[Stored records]
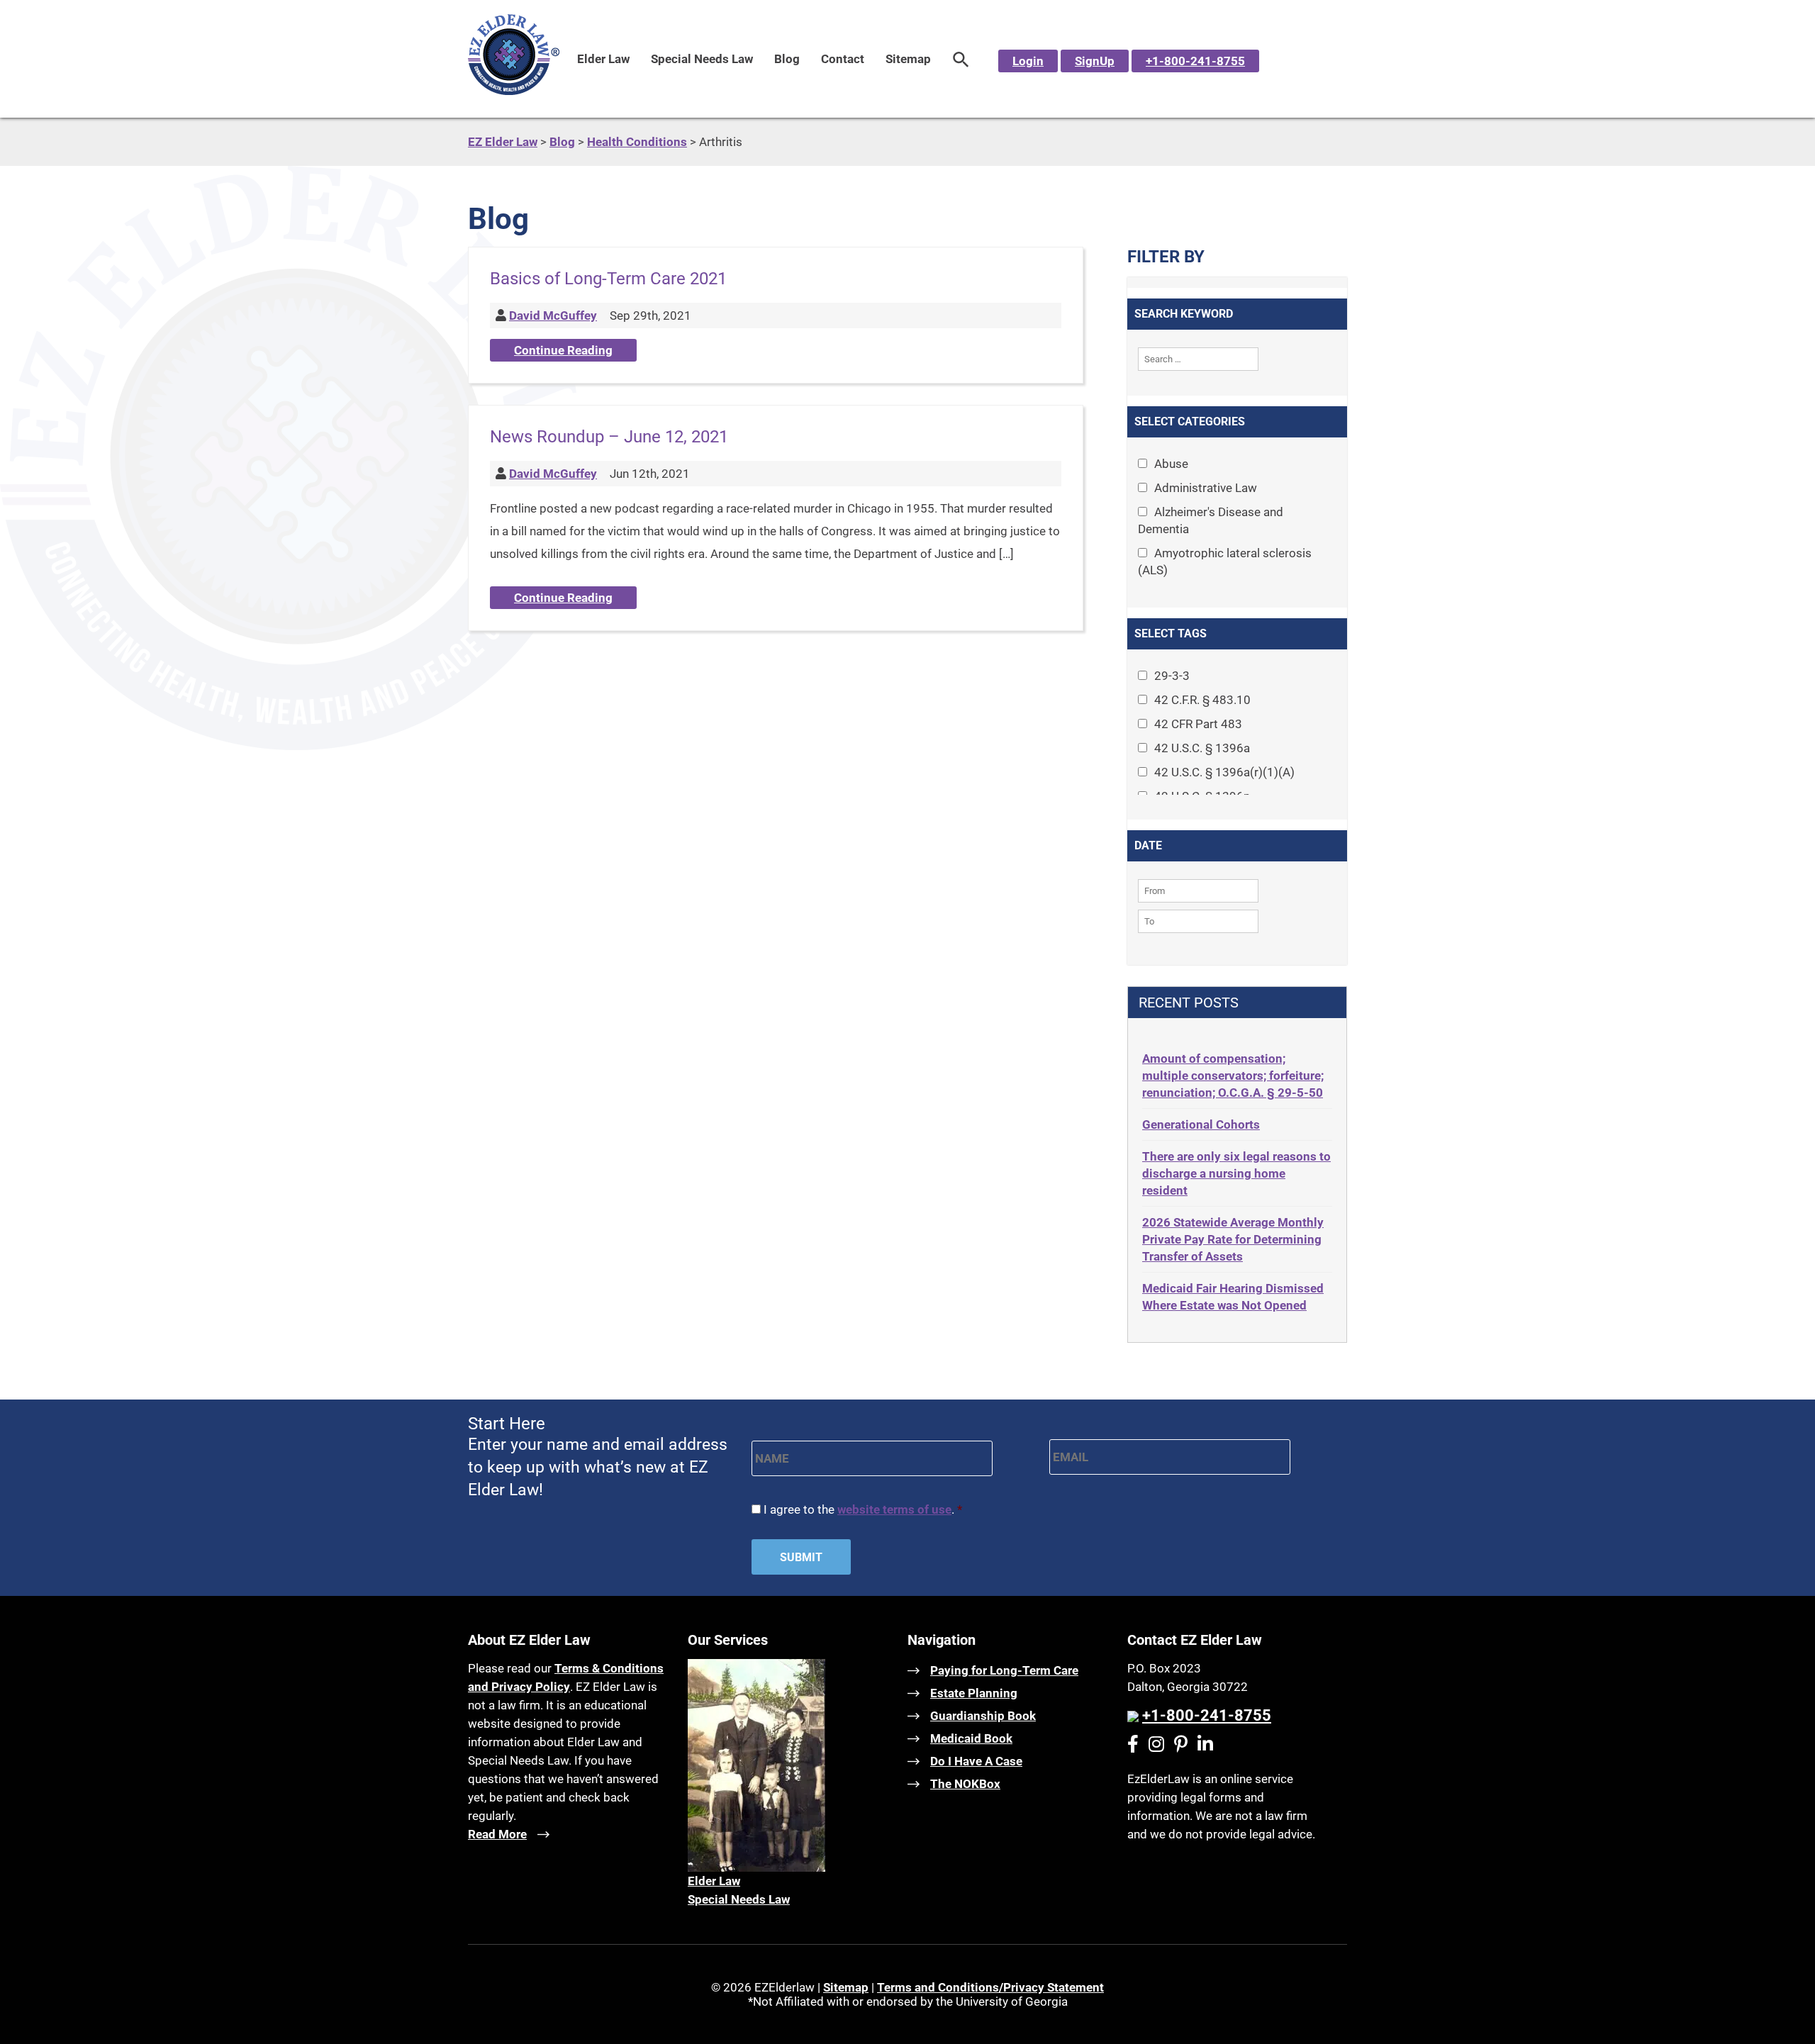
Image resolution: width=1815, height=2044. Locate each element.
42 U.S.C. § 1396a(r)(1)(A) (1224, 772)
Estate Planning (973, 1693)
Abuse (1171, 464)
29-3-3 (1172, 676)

• [What to work on] Please retype every record above exactly, leaving out the pictures.

• [Response to this exercise]
Image resolution: width=1815, height=2044. Locate each element.
42 U.S.C. § 1396a(r)(1)(A) (1224, 772)
Estate Planning (973, 1693)
Abuse (1171, 464)
29-3-3 (1172, 676)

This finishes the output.